Página -
Como ficam as pautas econômicas de interesse do governo com o Congresso sob novo comando
Deputados e senadores dizem que corte de gastos precisa ser encabeçado pelo Planalto e que Congresso não será ‘mais realista que o rei’; agenda econômica precisa superar impasse sobre emendas para avançar
BRASÍLIA – Com o Congresso Nacional sob novo comando, após as eleições de Davi Alcolumbre (União-AP) para a presidência do Senado e de Hugo Motta (Republicanos-PB) para a Câmara, neste sábado, 1°, o consenso entre deputados e senadores é o de que há pouco espaço para a votação de projetos fiscais de autoria das duas Casas, em meio a um impasse sobre as emendas parlamentares.

Tarefas propostas -
(a) Diga se cada afirmação está de acordo com a reportagem sobre as pautas econômicas no Congresso. Responda sim ou não e cite as palavras da reportagem que decidem: (i) Hugo Motta foi eleito para a Câmara; (ii) Davi Alcolumbre é do partido Republicanos; (iii) segundo deputados e senadores, o corte de gastos deve ser encabeçado pelo Congresso.
(b) Por favor, transcreva da reportagem sobre as pautas econômicas no Congresso o trecho que começa nas palavras "Como ficam as" e termina depois de "as emendas parlamentares.".
(c) Escreva a continuação da reportagem sobre as pautas econômicas no Congresso, a partir da última frase apresentada.

Dados fornecidos -
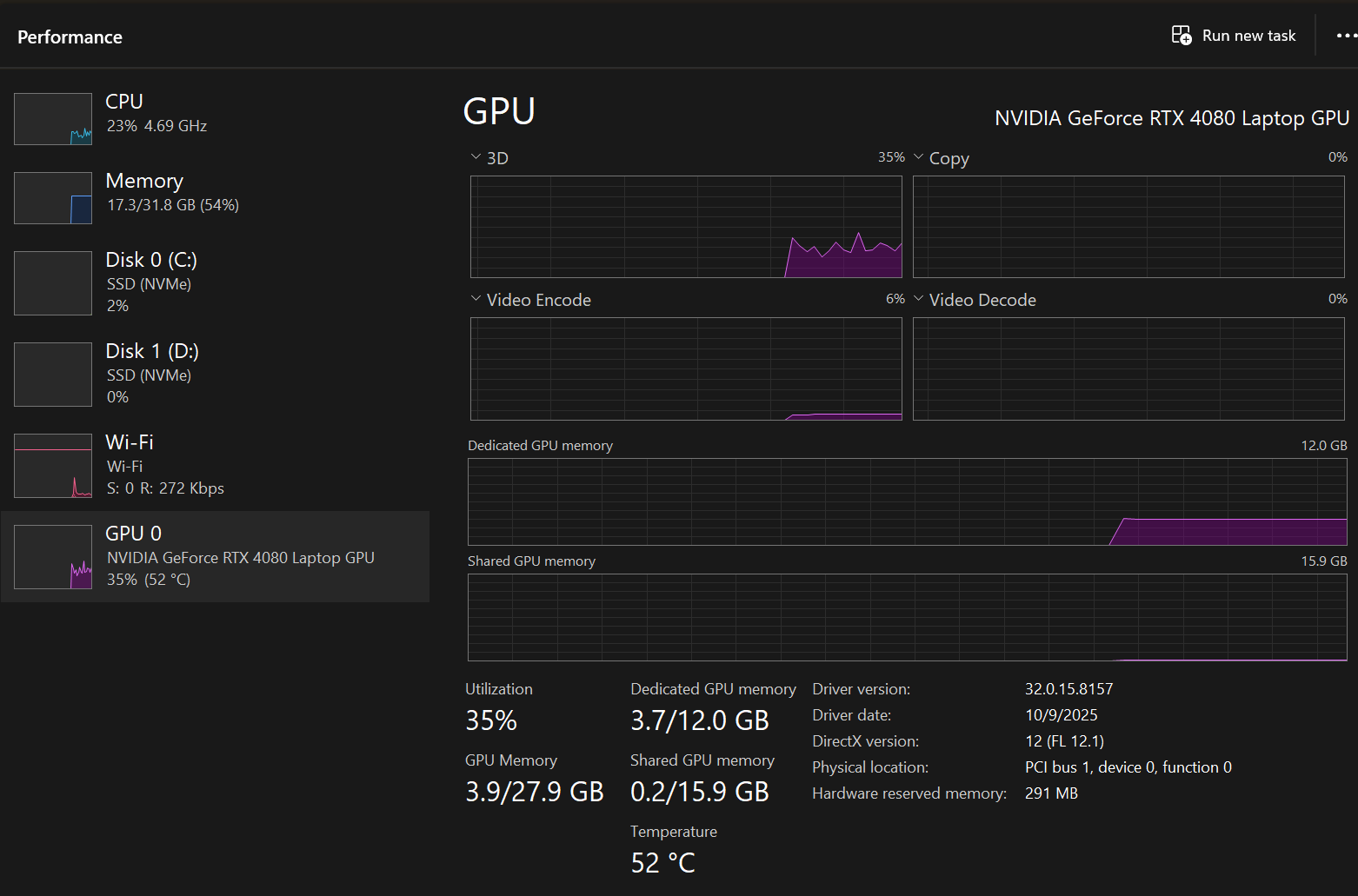The height and width of the screenshot is (896, 1358).
Task: Click the Shared GPU memory graph
Action: (907, 617)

Problemas resolvidos -
(a)
(i) Sim: "de Hugo Motta (Republicanos-PB) para a Câmara".
(ii) Não: "Davi Alcolumbre (União-AP)".
(iii) Não: "corte de gastos precisa ser encabeçado pelo Planalto".

(b)
Como ficam as pautas econômicas de interesse do governo com o Congresso sob novo comando
Deputados e senadores dizem que corte de gastos precisa ser encabeçado pelo Planalto e que Congresso não será ‘mais realista que o rei’; agenda econômica precisa superar impasse sobre emendas para avançar
BRASÍLIA – Com o Congresso Nacional sob novo comando, após as eleições de Davi Alcolumbre (União-AP) para a presidência do Senado e de Hugo Motta (Republicanos-PB) para a Câmara, neste sábado, 1°, o consenso entre deputados e senadores é o de que há pouco espaço para a votação de projetos fiscais de autoria das duas Casas, em meio a um impasse sobre as emendas parlamentares.

(c)
Iniciativas para melhorar a confiança nas contas públicas dependerão exclusivamente do Poder Executivo, que ainda não dá sinais de que vai enviar novas propostas após a aprovação do pacote do Ministério da Fazenda em dezembro do ano passado. A fala do presidenteLuiz Inácio Lula da Silva, na última semana,de que, se depender dele, não tem ajuste fiscal, foi lembrada por parlamentares como uma sinalização ruim por parte do governo.
O entendimento é que cortar gastos é uma pauta impopular, e o Congresso não será “mais realista do que o rei” nesse assunto. Para o senador Marcos Rogério (PL-RO), da oposição, o governo está se perdendo na pauta econômica, e não pode culpar o Congresso, que tem sido “generoso”.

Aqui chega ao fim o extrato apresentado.